Aujourd’hui, l’algorithme est une fois de plus remis en question, tandis qu’il vient de censurer pour cause de nudité une photo de « la représentation préhistorique de femme la plus populaire et la plus connue au monde »… la statuette de Willendorf, de 11 centimètres de hauteur, constituée de calcaire, et vieille de plus de 30 000 ans.

La statuette de Willendorf, trente mille ans, est jugée trop sexy par Facebook qui a tenu à la censurer. Une œuvre affriolante, comme vous pouvez le constater. Crédit photo : Uta Scholl / Shutterstock
2011. Un utilisateur poste sur Facebook un visuel de L’Origine du Monde, célébrissime tableau du peintre réaliste Gustave Courbet, élaboré en 1866. Représentant un sexe féminin, la peinture est censurée par Facebook, qui supprime dans la foulée le compte de l’utilisateur concerné. La raison de cet effacement ? La nudité est purement et simplement prohibée sur Facebook, réseau social sur lequel il est impensable d’entrevoir un téton féminin. L’incapacité de l’entreprise de Mark Zuckerberg (pour ne pas dire son absence de volonté) à ne pas dissocier art et pornographie est depuis le sujet de nombreuses querelles, et force est de constater que peu de choses ont changé à cette échelle en sept ans.

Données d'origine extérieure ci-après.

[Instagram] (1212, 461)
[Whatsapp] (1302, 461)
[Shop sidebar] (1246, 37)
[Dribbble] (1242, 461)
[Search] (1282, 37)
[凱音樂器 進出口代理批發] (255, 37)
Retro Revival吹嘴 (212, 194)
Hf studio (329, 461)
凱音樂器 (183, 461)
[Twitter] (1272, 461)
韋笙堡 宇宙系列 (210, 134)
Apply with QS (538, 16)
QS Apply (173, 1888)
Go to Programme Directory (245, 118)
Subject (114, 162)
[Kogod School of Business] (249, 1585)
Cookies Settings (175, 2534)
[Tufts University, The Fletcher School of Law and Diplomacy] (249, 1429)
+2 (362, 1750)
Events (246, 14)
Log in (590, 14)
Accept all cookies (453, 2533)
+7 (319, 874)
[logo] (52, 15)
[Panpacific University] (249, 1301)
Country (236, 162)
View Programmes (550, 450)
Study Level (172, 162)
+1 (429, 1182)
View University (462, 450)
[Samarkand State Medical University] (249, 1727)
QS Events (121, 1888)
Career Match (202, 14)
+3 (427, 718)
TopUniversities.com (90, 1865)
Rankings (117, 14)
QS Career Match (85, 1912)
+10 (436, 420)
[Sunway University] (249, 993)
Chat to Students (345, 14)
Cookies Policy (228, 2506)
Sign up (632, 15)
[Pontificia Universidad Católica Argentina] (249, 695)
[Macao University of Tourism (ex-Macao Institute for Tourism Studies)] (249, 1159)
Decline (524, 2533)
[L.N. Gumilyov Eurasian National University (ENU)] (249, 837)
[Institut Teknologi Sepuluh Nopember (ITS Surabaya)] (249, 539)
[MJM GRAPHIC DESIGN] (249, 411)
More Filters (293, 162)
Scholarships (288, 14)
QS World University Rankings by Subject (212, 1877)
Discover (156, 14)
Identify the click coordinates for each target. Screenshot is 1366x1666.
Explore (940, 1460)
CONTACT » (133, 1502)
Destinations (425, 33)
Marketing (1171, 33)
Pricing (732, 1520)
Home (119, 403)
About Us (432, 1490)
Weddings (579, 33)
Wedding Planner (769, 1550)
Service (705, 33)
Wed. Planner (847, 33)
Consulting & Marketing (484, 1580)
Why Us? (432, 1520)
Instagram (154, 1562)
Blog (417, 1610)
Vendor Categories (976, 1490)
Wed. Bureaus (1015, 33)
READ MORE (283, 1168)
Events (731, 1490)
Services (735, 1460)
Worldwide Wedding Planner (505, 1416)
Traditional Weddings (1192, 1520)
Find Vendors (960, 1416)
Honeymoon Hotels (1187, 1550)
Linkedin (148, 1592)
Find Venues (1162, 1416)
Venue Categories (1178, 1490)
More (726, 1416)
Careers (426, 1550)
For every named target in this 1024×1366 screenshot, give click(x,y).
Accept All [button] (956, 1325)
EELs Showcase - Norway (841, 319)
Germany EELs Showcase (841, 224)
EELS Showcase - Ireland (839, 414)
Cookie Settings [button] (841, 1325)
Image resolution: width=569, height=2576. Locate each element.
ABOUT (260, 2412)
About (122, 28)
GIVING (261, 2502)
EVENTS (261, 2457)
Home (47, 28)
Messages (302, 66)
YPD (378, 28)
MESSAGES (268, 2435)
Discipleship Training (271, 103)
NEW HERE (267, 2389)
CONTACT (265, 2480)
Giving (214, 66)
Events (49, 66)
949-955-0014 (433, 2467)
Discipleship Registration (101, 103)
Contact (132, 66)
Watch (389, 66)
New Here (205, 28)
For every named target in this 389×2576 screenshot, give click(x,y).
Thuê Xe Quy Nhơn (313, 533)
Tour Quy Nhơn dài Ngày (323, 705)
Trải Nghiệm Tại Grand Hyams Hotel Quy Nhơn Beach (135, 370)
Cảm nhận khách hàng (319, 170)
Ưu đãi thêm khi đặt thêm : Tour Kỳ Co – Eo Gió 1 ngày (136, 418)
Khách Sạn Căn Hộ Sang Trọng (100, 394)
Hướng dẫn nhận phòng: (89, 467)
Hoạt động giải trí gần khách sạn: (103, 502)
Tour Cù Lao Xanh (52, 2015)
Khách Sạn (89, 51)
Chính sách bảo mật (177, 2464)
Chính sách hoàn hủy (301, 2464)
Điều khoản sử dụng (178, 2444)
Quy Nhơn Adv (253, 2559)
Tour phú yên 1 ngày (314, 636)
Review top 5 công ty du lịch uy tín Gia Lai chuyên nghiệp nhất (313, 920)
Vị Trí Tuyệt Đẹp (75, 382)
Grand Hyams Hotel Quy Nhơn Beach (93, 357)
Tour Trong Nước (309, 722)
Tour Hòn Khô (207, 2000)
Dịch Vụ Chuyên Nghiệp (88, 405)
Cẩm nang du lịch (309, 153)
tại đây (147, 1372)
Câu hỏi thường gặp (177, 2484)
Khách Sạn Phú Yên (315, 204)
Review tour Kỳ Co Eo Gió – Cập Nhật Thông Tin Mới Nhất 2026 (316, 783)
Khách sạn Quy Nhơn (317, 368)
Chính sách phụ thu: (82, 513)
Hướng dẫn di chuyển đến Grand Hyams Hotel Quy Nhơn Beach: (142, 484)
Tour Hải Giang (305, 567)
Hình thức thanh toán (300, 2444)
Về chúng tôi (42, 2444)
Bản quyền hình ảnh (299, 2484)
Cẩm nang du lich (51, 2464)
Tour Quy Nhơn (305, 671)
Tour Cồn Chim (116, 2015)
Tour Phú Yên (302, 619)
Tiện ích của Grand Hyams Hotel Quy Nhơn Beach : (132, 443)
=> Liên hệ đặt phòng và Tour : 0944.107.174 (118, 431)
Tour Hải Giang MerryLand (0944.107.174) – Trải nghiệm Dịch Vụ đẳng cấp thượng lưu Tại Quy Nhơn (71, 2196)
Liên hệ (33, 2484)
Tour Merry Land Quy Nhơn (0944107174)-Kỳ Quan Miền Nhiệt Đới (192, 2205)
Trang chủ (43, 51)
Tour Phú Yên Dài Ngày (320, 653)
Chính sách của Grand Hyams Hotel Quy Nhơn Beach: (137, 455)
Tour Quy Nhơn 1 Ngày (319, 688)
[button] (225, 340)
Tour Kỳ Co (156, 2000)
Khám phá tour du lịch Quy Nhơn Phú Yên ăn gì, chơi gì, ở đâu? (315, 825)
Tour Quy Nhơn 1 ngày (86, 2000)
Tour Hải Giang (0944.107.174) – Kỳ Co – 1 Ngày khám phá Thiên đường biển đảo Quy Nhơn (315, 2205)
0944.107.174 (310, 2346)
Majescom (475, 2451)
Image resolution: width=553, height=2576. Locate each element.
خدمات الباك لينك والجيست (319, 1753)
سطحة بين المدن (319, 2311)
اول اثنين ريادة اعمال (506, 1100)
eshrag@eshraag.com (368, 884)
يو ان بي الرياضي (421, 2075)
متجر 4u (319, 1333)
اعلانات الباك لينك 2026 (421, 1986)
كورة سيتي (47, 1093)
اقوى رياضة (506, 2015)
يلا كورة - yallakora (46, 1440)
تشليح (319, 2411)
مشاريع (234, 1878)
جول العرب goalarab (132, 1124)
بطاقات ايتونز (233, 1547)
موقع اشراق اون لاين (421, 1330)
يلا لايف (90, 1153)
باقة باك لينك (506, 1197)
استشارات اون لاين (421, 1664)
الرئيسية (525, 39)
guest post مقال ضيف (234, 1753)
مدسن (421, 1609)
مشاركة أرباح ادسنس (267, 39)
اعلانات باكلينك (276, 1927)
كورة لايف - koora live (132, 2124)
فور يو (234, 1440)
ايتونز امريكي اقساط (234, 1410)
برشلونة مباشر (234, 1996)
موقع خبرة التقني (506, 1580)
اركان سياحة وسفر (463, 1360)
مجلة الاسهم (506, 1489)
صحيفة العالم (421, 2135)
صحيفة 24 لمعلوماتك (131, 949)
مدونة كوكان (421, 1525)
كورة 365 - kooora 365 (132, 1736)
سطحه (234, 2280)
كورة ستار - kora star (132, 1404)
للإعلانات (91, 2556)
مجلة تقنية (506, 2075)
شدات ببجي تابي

Nous sommes à présent en février 2018, et la firme de Menlo Park, Californie frappe une nouvelle fois. Laura Ghianda, Italienne férue d’art, partage sur le réseau social une photographie de la statuette de Willendorf, que le Musée d’Histoire Naturelle de Vienne expose actuellement. Faite en calcaire, elle représente une femme de 11 cm de hauteur aux formes opulentes, notamment sa poitrine. Automatiquement, l’algorithme du réseau a récidivé, et a supprimé la photo de la statuette et de ses seins considérés trop provocants pour l’hypocrite puritanisme facebookien, insensible à l’art et à l’archéologie. Qu’il s’agisse de seins de pierre ou de seins de chair, rien n’y fait. Toute forme similaire est proscrite dans les fils d’actualité de ses innocents utilisateurs aux yeux purs.

Christian Köberl, directeur du Musée d’Histoire Naturelle de Vienne, a réagi en affirmant n’avoir « jamais entendu parler de quelqu'un qui aurait été heurté à la vue de cette œuvre », et ajouté :

« Il n'y a aucune raison pour que le NHM de Vienne couvre la Vénus de Willendorf [...] et cache sa nudité, que ce soit au musée ou sur les réseaux sociaux ».

Qu’ils datent de la préhistoire ou de maintenant, soient en silicone, en calcaire ou en chair, il n’y a rien à y faire : Facebook a toujours une dent contre les seins, aussi divers soient-ils. En réaction, certains ont cherché à contourner la censure grâce à divers moyens, comme celui de couper les seins en quatre photos distinctes. L’année dernière, l’entreprise californienne déclarait désormais autoriser les photos de poitrines dénudées exprimant un engagement politique ou idéologique ; une résolution dont nous sommes irrémédiablement amenés à douter alors qu’il invite une statue de trente mille années son aînée à aller gentiment se rhabiller.

Suite à cette polémique, le réseau social a tenu à présenter ses excuses par la voix de son porte-parole auprès de l'AFP : « Nous nous excusons pour cette erreur et avons indiqué à l’annonceur que nous approuvons son annonce. Notre politique en matière de publicité ne permet pas la nudité ou la nudité suggérée, mais nous faisons une exception pour les statues, et à ce titre cette annonce aurait dû être approuvée ». Voilà de quoi tout remettre en ordre.